--- 文档节选 ---

C++ 哈希表封装 unordered_map /unordered_set

🍁 前言

在 C++ 编程世界里，unordered_map / unordered_set 是平均 O(1) 复杂度的神器，广泛用于查找、去重、统计、缓存等场景。无论是面试、竞赛还是工程项目，理解其底层实现都是 ** 从 "会用" 到 "精通"** 的关键一步。

但绝大多数同学只停留在调用接口层面，对底层哈希表、哈希函数、冲突解决、扩容机制、迭代器设计一知半解。

本文将带你：

从 SGI-STL 源码理解哈希表封装思想
手写链地址法（拉链法） 高性能哈希表
实现迭代器 + const 迭代器，支持范围 for
封装 myunordered_map + myunordered_set
实现 operator[]、insert、find、erase 标准接口
解决 key 不可修改、const 正确性、模板嵌套、typename 等高频难点
提供可直接编译运行的完整代码

一、底层基石：哈希表与 STL 设计思想

1.1 为什么需要哈希表？

数组查找快但插入慢；链表插入快但查找慢。哈希表 = 数组 + 链表，结合两者优点：

通过哈希函数把 key 映射到数组下标 → O (1) 定位
冲突时使用链表挂载 → 解决冲突

平均：插入 / 删除 / 查找 **O(1)**最坏：O (N)（极少出现）

1.2 SGI-STL 设计精髓：适配器复用

SGI-STL 中：

hash_map / hash_set 并非各自实现
而是复用同一个哈希表 hashtable
上层只做接口封装，底层逻辑完全共享

这就是适配器模式：

hashtable：底层通用结构
unordered_map / unordered_set：上层适配器

二、哈希表核心理论（必须理解）

2.1 哈希函数

把任意 key 转为整型，再对表长取模，得到桶下标。

cpp 复制代码

hash_index = hash_func(key) % table_size

常见哈希算法：

除留余数法
BKDRHash（字符串最优）
MurmurHash（工程常用）

2.2 哈希冲突

不同 key 算出同一下标。解决方法：

开放定址法（线性探测、二次探测）
链地址法（拉链法） → STL 选择
再哈希法
公共溢出区

2.3 链地址法（哈希桶）原理

哈希表 = 指针数组（每个位置叫一个桶）
每个桶是一条链表
冲突元素直接插入链表
负载因子达到 1.0 扩容

2.4 扩容规则

表长必须取质数，降低冲突率
扩容后重新映射所有元素
采用移动节点而非拷贝，提升效率

三、整体架构设计（最核心）

3.1 三层架构

HashTable：底层哈希表（泛型）
KeyOfT 仿函数：从数据中提取 key
unordered_map / unordered_set：上层适配器

3.2 KeyOfT 仿函数（灵魂）

哈希表不知道存储的是 key 还是 pair<K,V>。通过仿函数统一提取 key：

set：SetKeyOfT → 返回 key
map：MapKeyOfT → 返回 pair.first

cpp 复制代码

// set 取 key
struct SetKeyOfT {
    const K& operator()(const K& key) {
        return key;
    }
};

// map 取 key
struct MapKeyOfT {
    const K& operator()(const pair<K, V>& kv) {
        return kv.first;
    }
};

3.3 key 不可修改原则

unordered_set：存储 const K
unordered_map：存储 pair<const K, V>key 改变会导致哈希位置失效，因此必须设为 const。

四、手写哈希表：HashTable 完整实现

4.1 哈希节点 HashNode

cpp 复制代码

template<class T>
struct HashNode
{
    T _data;
    HashNode<T>* _next;

    HashNode(const T& data)
        :_data(data)
        ,_next(nullptr)
    {}
};

4.2 哈希函数（支持 string）

cpp 复制代码

template<class K>
struct HashFunc
{
    size_t operator()(const K& key)

--- 给定信息 ---

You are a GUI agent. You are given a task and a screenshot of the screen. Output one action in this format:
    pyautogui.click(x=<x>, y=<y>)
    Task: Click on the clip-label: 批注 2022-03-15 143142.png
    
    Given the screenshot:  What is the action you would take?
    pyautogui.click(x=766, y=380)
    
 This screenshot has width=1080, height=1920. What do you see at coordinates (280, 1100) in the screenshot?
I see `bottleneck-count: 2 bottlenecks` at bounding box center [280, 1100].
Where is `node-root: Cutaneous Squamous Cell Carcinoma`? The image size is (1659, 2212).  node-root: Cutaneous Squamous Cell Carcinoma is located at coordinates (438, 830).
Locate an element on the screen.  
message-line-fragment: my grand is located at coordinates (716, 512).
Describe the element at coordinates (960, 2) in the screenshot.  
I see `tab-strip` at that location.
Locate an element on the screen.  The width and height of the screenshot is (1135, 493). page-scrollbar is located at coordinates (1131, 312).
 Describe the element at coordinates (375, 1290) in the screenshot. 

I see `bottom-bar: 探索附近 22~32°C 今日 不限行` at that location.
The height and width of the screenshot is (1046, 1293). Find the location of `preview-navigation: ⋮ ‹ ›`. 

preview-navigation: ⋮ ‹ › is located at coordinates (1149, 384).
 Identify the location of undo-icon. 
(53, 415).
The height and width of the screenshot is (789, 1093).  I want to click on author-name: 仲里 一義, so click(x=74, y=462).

---

工作任务 A:
根据哈希表封装的文章回答：
(i) 链地址法中负载因子达到多少时扩容？
(ii) 扩容规则要求表长取哪一类数？
(iii) MapKeyOfT 返回什么？
工作任务 B:
请把哈希表封装的文章中的“数组查找快但插入慢；链表插入快但查找慢。”译成英文。
工作任务 C:
从哈希表封装的文章停下的地方续写下去。
这些条目与哈希表封装的文章没有关系。

任务答案 A:
(i) 1.0
(ii) 质数
(iii) pair.first

任务答案 B:
Arrays are fast for lookup but slow for insertion; linked lists are fast for insertion but slow for lookup.

任务答案 C:
    {
        return (size_t)key;
    }
};

template<>
struct HashFunc<string>
{
    size_t operator()(const string& s)
    {
        size_t hash = 0;
        for (auto ch : s)
        {
            hash = hash * 131 + ch;
        }
        return hash;
    }
};

4.3 质数表（扩容用）

cpp 复制代码

inline unsigned long _stl_next_prime(unsigned long n)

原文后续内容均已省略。